- Stored data entries:
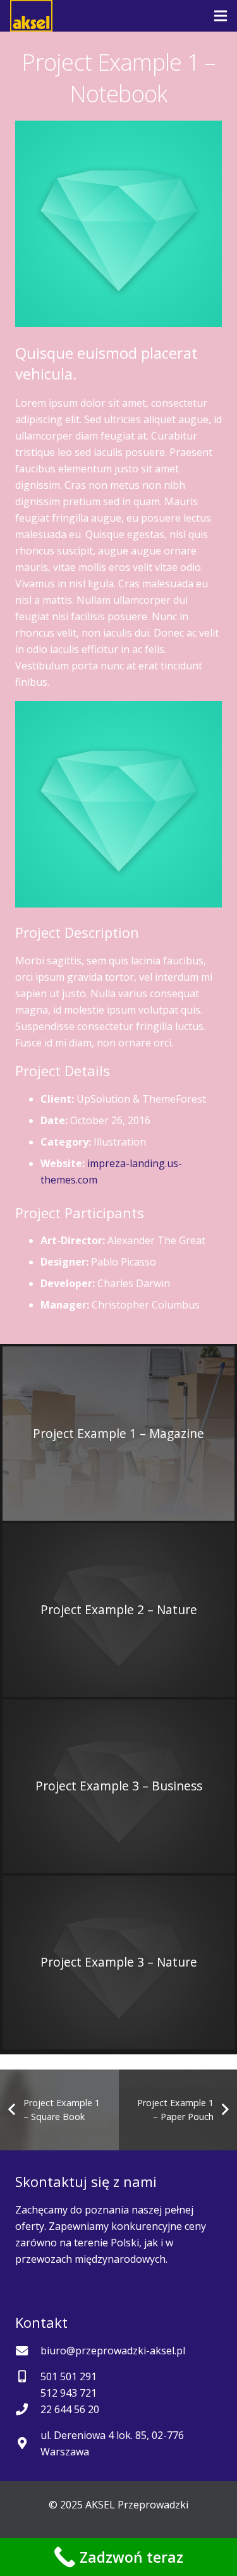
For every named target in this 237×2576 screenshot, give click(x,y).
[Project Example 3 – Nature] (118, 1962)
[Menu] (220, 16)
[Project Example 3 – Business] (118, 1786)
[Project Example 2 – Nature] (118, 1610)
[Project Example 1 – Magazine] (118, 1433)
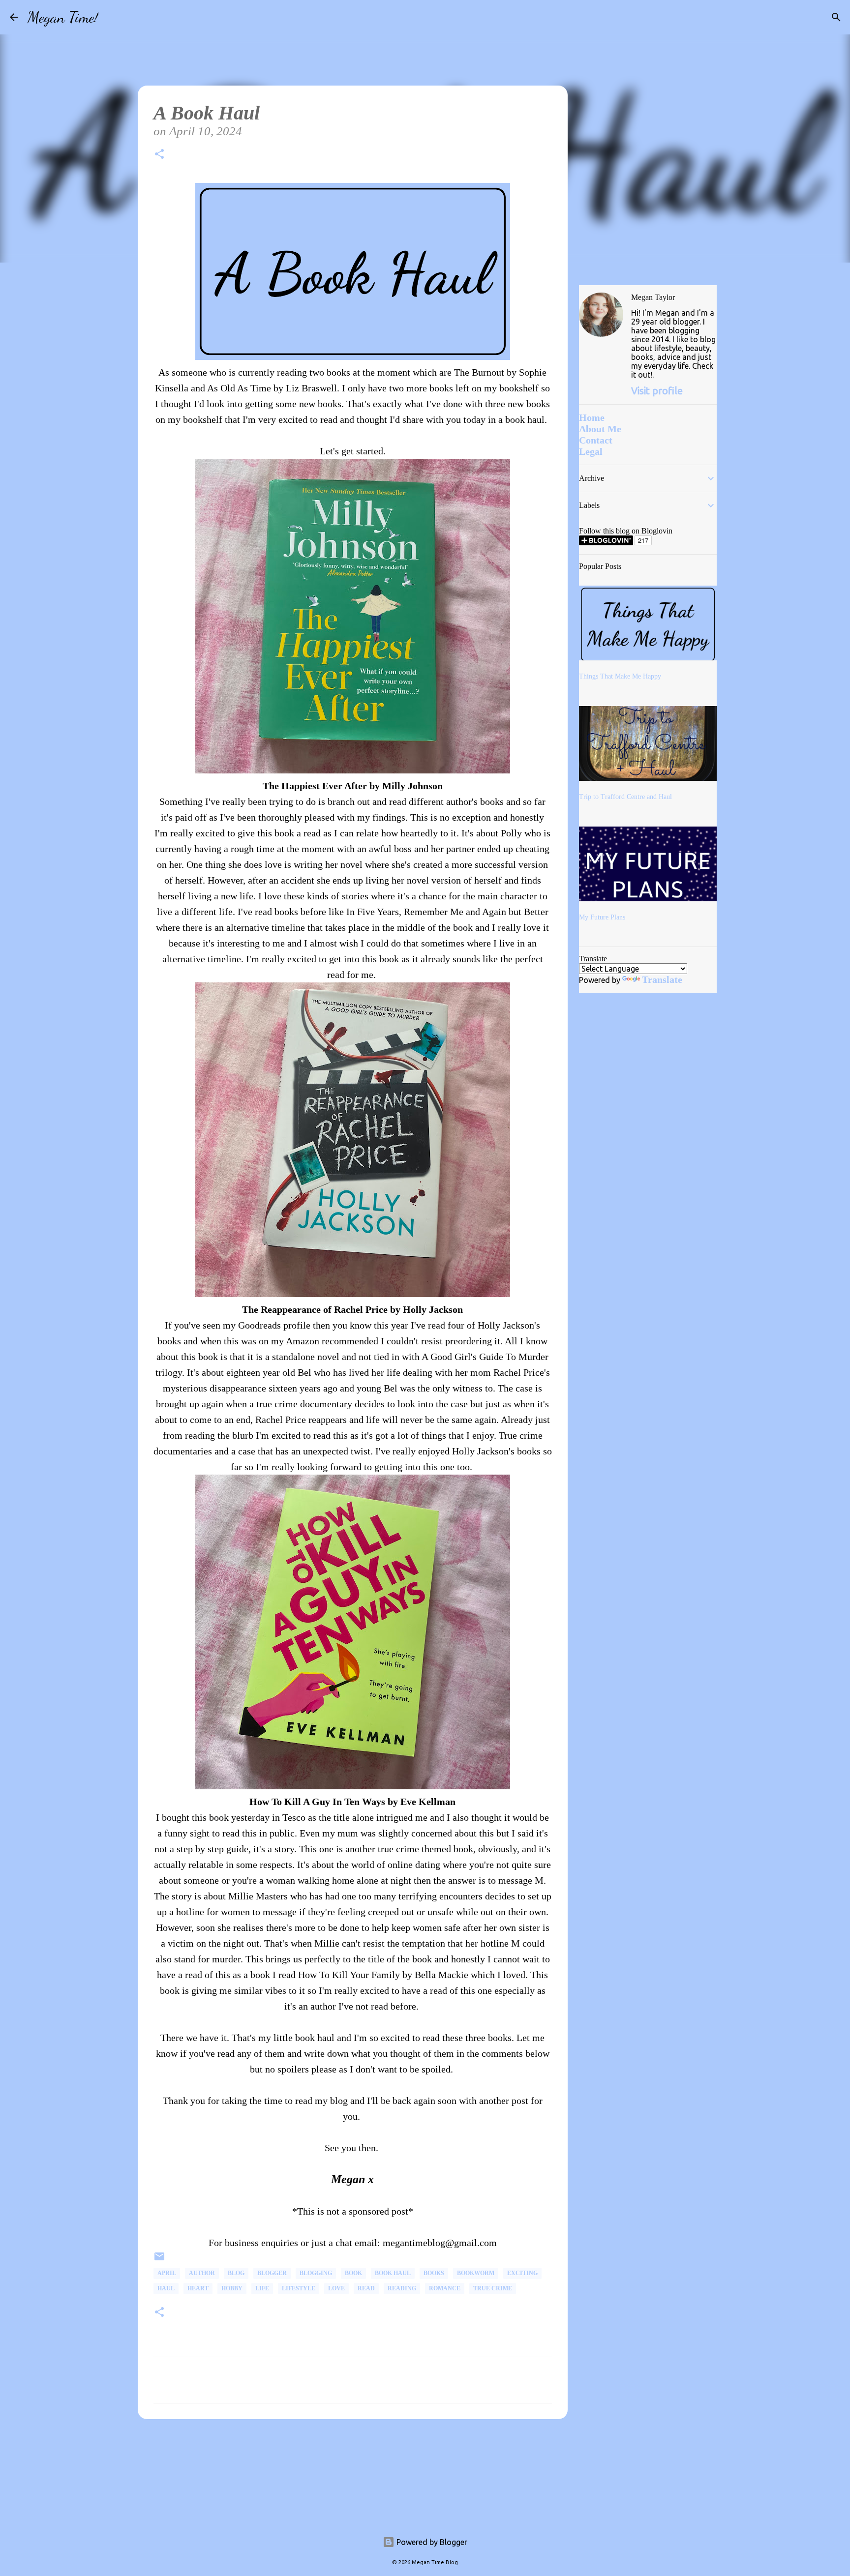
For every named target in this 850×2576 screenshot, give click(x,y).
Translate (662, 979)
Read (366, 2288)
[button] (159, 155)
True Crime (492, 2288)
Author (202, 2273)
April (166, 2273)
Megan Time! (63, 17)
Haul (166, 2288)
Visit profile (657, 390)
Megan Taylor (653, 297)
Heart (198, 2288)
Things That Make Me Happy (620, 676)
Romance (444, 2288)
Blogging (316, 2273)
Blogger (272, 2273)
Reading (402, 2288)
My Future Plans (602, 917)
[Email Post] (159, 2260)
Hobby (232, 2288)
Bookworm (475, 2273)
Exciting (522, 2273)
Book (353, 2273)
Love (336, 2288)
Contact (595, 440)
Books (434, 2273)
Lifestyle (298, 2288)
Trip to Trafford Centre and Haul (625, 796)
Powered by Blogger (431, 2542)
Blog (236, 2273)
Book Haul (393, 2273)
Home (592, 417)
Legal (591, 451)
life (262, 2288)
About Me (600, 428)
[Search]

- ABOUT THIS TASK:
Repeat only the stretch of lines that begins at the line containing "Books (434, 2273)" and ends at the last line above, both included.

- YOUR RESPONSE:
Books (434, 2273)
Lifestyle (298, 2288)
Trip to Trafford Centre and Haul (625, 796)
Powered by Blogger (431, 2542)
Blog (236, 2273)
Book Haul (393, 2273)
Home (592, 417)
Legal (591, 451)
life (262, 2288)
About Me (600, 428)
[Search]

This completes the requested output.